Because I’ve been feeling so ill the last couple of days, I was given the rare opportunity to rent a film. I jumped at the chance and begun flicking through the options of movies. Eventually I came across one named Source Code featuring Jake Gyllenhaal that I’d never heard of. I don’t know if that’s because it wasn’t advertised much, or because I live in a cave when it comes to the latest movie releases, but hey-ho. I rented it.
An helicopter pilot Colter Stevens who works for the army, (played by Jake Gylenhaal) is confused when he wakes up on a train going to Chicago. He is even more confused when people think he’s a man named Sean Fentress. As he tries to work out what’s going on, the train is blown up, and he finds himself transported back to a mysterious capsule. An army officer talks to him via a screen in the capsule, and explains he is inside the Source Code, which is a device that allows you to go back, and relive the last 8 minutes of someone’s life before they die. It’s his mission to go back in time, or use ‘time rearrangement’ as they call it, to find out who bombed the train and prevent further attacks by the bomber which have been predicted to hit Downtown Chicago. As he continues to be sent back, he starts getting to know the passengers, especially his travel partner Christina (played by Michelle Monaghan) and becomes determined to try and save them, even though he’s told that you can’t alter what happens within the Source Code.
This movie has many twists and turns that you aren’t expecting, but I won’t list them here as they will spoil the movie.
You might think that it would get boring watching the same man re-live the same 8 minutes over and over, but things as simple as changing the angles of the shot, by using cinematography make the journey different each time and offer a different perspective.

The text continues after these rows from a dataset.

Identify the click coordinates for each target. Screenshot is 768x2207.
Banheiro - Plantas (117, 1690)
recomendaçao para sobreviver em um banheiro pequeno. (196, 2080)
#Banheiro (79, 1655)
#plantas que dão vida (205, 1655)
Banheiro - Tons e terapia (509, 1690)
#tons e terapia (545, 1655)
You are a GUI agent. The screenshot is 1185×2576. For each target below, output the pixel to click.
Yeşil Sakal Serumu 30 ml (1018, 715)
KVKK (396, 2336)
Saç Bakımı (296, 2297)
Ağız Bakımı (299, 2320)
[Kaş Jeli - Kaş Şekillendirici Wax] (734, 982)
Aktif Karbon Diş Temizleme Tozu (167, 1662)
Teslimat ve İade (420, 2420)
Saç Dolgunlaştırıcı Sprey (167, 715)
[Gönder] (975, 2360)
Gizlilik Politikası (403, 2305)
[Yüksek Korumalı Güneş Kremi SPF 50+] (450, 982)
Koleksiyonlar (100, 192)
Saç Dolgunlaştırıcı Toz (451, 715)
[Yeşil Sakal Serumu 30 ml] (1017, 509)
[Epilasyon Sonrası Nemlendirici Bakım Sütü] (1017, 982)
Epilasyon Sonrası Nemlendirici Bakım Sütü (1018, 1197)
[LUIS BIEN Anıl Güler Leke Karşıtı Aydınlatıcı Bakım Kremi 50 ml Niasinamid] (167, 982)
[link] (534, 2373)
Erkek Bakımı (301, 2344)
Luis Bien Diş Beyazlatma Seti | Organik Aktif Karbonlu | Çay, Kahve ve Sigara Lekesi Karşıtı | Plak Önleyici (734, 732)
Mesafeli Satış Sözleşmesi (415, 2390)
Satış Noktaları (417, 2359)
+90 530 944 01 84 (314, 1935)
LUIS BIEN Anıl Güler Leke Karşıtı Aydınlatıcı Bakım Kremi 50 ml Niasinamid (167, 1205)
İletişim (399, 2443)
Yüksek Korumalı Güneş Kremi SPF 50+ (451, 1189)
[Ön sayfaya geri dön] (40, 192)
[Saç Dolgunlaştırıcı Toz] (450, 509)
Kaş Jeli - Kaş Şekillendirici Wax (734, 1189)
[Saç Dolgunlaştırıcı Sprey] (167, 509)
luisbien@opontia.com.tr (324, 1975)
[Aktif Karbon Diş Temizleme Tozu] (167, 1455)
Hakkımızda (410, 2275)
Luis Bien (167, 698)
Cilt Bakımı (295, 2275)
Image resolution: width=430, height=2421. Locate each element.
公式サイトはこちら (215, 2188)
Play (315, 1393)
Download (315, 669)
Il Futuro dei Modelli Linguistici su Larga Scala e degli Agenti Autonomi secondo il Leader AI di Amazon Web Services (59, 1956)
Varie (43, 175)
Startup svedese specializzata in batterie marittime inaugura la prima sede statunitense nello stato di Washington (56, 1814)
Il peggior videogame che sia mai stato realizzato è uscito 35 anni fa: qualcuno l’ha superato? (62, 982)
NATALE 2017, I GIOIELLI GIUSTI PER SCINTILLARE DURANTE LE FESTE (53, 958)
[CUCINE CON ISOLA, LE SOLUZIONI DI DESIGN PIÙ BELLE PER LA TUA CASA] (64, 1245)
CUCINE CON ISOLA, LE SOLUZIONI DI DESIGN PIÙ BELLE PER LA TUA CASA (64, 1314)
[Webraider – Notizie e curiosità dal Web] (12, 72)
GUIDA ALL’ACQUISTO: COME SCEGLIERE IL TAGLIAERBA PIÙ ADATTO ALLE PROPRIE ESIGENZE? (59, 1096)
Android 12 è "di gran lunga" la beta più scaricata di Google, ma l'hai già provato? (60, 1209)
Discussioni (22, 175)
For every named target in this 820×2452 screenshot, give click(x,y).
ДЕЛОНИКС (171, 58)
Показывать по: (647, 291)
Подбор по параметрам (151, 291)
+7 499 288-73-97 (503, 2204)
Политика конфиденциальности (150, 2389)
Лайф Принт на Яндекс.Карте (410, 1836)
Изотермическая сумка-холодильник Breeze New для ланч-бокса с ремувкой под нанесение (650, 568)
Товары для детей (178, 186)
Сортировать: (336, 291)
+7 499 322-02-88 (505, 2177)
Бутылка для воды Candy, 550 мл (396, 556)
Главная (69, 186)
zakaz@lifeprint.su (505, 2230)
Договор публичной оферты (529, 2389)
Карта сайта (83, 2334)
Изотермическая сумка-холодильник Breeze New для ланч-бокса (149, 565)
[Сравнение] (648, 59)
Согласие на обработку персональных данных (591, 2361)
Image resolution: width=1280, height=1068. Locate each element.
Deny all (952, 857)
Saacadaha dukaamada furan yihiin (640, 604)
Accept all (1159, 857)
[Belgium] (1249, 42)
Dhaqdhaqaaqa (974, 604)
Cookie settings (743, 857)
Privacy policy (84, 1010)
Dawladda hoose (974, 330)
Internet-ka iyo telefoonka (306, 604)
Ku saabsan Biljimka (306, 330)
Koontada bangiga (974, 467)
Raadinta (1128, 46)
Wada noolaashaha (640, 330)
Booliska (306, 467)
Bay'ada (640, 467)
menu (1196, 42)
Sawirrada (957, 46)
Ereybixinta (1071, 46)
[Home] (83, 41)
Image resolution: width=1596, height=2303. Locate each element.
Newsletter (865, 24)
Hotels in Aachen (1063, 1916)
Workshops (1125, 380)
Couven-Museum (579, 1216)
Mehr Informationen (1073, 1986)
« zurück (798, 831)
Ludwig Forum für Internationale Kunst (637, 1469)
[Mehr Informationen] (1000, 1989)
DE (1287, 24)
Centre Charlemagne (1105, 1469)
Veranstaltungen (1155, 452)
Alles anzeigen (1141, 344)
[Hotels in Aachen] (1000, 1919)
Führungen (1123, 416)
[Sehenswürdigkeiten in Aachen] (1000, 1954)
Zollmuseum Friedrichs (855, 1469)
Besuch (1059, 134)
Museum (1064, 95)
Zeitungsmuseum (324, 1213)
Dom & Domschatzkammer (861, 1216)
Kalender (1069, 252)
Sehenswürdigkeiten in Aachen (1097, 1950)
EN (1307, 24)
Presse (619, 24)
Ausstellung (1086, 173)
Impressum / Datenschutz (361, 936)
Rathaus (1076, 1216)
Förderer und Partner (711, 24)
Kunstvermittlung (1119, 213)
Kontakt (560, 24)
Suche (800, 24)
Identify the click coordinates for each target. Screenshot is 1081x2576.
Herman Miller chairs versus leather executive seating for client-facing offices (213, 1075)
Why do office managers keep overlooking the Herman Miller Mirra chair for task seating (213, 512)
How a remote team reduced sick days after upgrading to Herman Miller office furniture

This film has an amazing concept that’s intelligent, and intriguing. It has a cleaver structure that raises more questions than it answers, and just when you get the answer to one of your questions, it’s replaced by ten more. It’s also good because it doesn’t talk down to the audience. It introduces complicated theories, and gives us enough credit to be able to follow the storyline.
The characterisation is also great, each time pilot Colter Stevens is put on the train we slowly learn more about each of the characters, making us empathise with them and their situation. At the start of the movie many of the characters come across as rude and arrogant but we soon grow to like them.
The actors also put on an excellent and believable performance, especially Jake Gylenhaal and Vera Farmiga as the stern conflicted Officer that talks to the main character through a webcam.
This film is a definite must see.
I would definitely recommend this film, especially to people that are fans of films like the Bourne series, Shutter Island, Eagle Eye and The Prestige that like syfy, action thrillers that are intelligent, and cleaver. Both males and females will enjoy this film probably from the age of 11 right through to people in their 70s.